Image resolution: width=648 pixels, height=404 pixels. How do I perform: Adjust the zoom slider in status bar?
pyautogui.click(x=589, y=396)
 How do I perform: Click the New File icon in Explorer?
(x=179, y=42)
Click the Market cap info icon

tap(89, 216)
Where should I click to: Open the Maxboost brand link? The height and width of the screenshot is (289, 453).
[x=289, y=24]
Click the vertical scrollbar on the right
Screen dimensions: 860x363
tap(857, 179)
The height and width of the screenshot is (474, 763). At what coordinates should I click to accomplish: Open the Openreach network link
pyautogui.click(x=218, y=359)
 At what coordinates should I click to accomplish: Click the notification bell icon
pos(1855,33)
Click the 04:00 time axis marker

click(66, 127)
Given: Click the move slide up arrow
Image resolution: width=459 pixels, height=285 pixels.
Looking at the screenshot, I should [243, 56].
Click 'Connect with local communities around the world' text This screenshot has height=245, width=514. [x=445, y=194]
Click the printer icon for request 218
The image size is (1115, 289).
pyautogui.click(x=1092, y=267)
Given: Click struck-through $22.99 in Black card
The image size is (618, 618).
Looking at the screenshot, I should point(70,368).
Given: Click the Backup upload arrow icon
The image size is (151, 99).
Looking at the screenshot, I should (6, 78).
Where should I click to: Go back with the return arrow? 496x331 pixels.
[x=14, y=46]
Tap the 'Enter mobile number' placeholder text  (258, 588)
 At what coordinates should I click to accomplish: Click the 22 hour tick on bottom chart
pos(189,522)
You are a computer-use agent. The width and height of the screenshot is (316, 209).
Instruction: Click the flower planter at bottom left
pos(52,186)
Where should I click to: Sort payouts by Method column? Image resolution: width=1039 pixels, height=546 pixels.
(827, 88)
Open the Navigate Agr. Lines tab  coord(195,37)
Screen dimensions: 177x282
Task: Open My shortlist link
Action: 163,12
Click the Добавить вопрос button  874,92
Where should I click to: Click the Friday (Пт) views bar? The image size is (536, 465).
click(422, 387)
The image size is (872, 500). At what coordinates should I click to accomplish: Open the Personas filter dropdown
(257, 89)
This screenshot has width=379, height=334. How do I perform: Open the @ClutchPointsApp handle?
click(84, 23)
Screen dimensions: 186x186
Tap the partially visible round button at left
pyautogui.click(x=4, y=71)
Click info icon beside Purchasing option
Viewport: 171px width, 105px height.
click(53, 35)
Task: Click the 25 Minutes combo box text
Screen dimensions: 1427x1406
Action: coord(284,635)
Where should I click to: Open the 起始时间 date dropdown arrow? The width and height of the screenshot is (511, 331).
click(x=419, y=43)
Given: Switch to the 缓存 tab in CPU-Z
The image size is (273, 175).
******
**What to work on:** Without leaving anything out, repeat every entry shown above.

**Response to the task:**
Image resolution: width=648 pixels, height=404 pixels. How do I perform: Adjust the zoom slider in status bar?
pyautogui.click(x=589, y=396)
 How do I perform: Click the New File icon in Explorer?
(x=179, y=42)
Click the Market cap info icon

tap(89, 216)
Where should I click to: Open the Maxboost brand link? The height and width of the screenshot is (289, 453).
[x=289, y=24]
Click the vertical scrollbar on the right
Screen dimensions: 860x363
tap(857, 179)
The height and width of the screenshot is (474, 763). At what coordinates should I click to accomplish: Open the Openreach network link
pyautogui.click(x=218, y=359)
 At what coordinates should I click to accomplish: Click the notification bell icon
pos(1855,33)
Click the 04:00 time axis marker

click(66, 127)
Given: Click the move slide up arrow
Image resolution: width=459 pixels, height=285 pixels.
Looking at the screenshot, I should [243, 56].
Click 'Connect with local communities around the world' text This screenshot has height=245, width=514. [x=445, y=194]
Click the printer icon for request 218
The image size is (1115, 289).
pyautogui.click(x=1092, y=267)
Given: Click struck-through $22.99 in Black card
The image size is (618, 618).
Looking at the screenshot, I should point(70,368).
Given: Click the Backup upload arrow icon
The image size is (151, 99).
Looking at the screenshot, I should (6, 78).
Where should I click to: Go back with the return arrow? 496x331 pixels.
[x=14, y=46]
Tap the 'Enter mobile number' placeholder text  (258, 588)
 At what coordinates should I click to accomplish: Click the 22 hour tick on bottom chart
pos(189,522)
You are a computer-use agent. The width and height of the screenshot is (316, 209).
Instruction: Click the flower planter at bottom left
pos(52,186)
Where should I click to: Sort payouts by Method column? Image resolution: width=1039 pixels, height=546 pixels.
(827, 88)
Open the Navigate Agr. Lines tab  coord(195,37)
Screen dimensions: 177x282
Task: Open My shortlist link
Action: 163,12
Click the Добавить вопрос button  874,92
Where should I click to: Click the Friday (Пт) views bar? The image size is (536, 465).
click(422, 387)
The image size is (872, 500). At what coordinates should I click to accomplish: Open the Personas filter dropdown
(257, 89)
This screenshot has width=379, height=334. How do I perform: Open the @ClutchPointsApp handle?
click(84, 23)
Screen dimensions: 186x186
Tap the partially visible round button at left
pyautogui.click(x=4, y=71)
Click info icon beside Purchasing option
Viewport: 171px width, 105px height.
click(53, 35)
Task: Click the 25 Minutes combo box text
Screen dimensions: 1427x1406
Action: coord(284,635)
Where should I click to: Open the 起始时间 date dropdown arrow? The width and height of the screenshot is (511, 331).
click(x=419, y=43)
Given: Switch to the 缓存 tab in CPU-Z
The image size is (273, 175).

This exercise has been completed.